すでに時代は末法です。像法の導師として法華経迹門を中心として、その内意には本門を正意として法華経の正義を高揚された天台大師は、その時代に即した正法を教え説き、人々を導かれました。
しかし、末法尽未来際にわたって、一切衆生を救いきっていく正しい御本尊と、正しい修行が具わり、実際に成仏の大功徳が実証されているのが日蓮大聖人の南無妙法蓮華経の仏法です。その仏法の根源である大御本尊は、すでに謗法の山と化した身延山から日興上人によって富士・大石寺に移されています。よって末法唯一の正法の根本道場は、富士大石寺以外にはありえないのです。

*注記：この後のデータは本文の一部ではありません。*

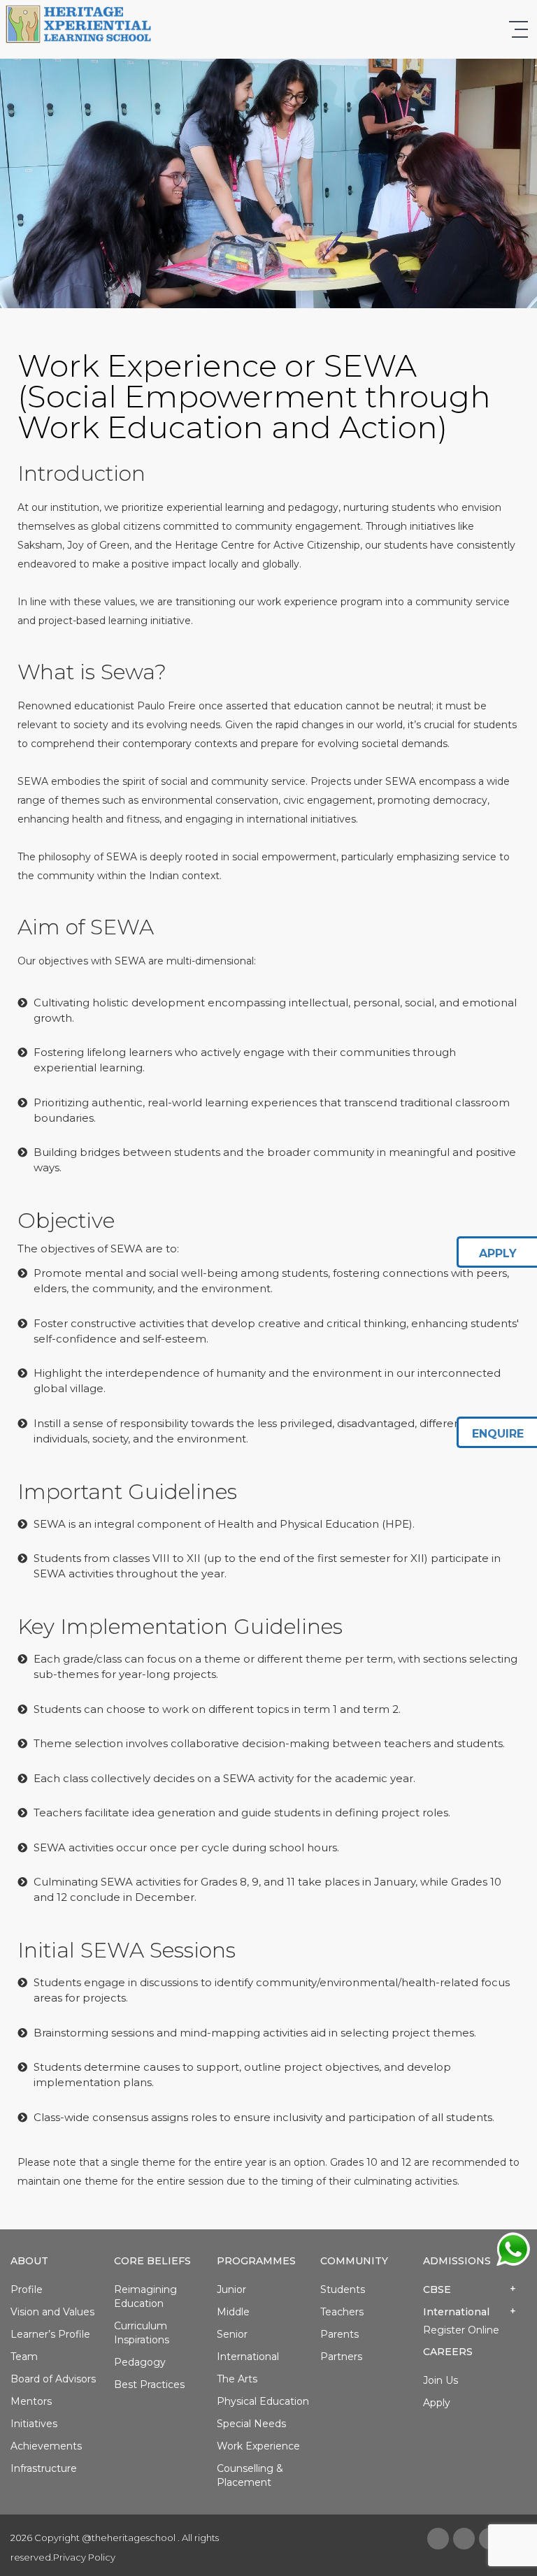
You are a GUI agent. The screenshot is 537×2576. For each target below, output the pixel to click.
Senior (232, 2334)
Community (354, 2261)
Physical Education (263, 2401)
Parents (339, 2334)
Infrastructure (43, 2468)
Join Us (440, 2380)
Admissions (457, 2261)
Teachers (342, 2312)
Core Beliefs (152, 2261)
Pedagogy (140, 2362)
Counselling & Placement (250, 2475)
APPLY (498, 1253)
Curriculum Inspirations (141, 2333)
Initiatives (33, 2423)
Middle (233, 2312)
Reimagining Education (145, 2296)
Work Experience (258, 2446)
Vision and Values (52, 2312)
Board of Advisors (53, 2379)
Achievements (46, 2446)
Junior (231, 2289)
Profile (26, 2289)
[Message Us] (512, 2248)
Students (342, 2289)
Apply (436, 2402)
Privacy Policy (84, 2557)
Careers (448, 2351)
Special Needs (251, 2423)
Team (24, 2356)
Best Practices (149, 2384)
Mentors (31, 2401)
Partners (341, 2356)
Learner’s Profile (50, 2334)
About (29, 2261)
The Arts (237, 2379)
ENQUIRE (498, 1433)
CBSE (437, 2289)
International (248, 2356)
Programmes (256, 2261)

のぼるべきは比叡山ではありません。過去の仏道修行に命がけで取り組むのではなく、末法の正法が脈々と息づく、富士・大石寺に登山参詣してこそ、大願も成就し、一生成仏という大功徳もなしえるのです。
※上記は、大白法(981号)掲載の「諸宗教破折 本尊に迷い、修行にも迷える哀しき僧道 日本天台宗」文章に、一部加筆したものです。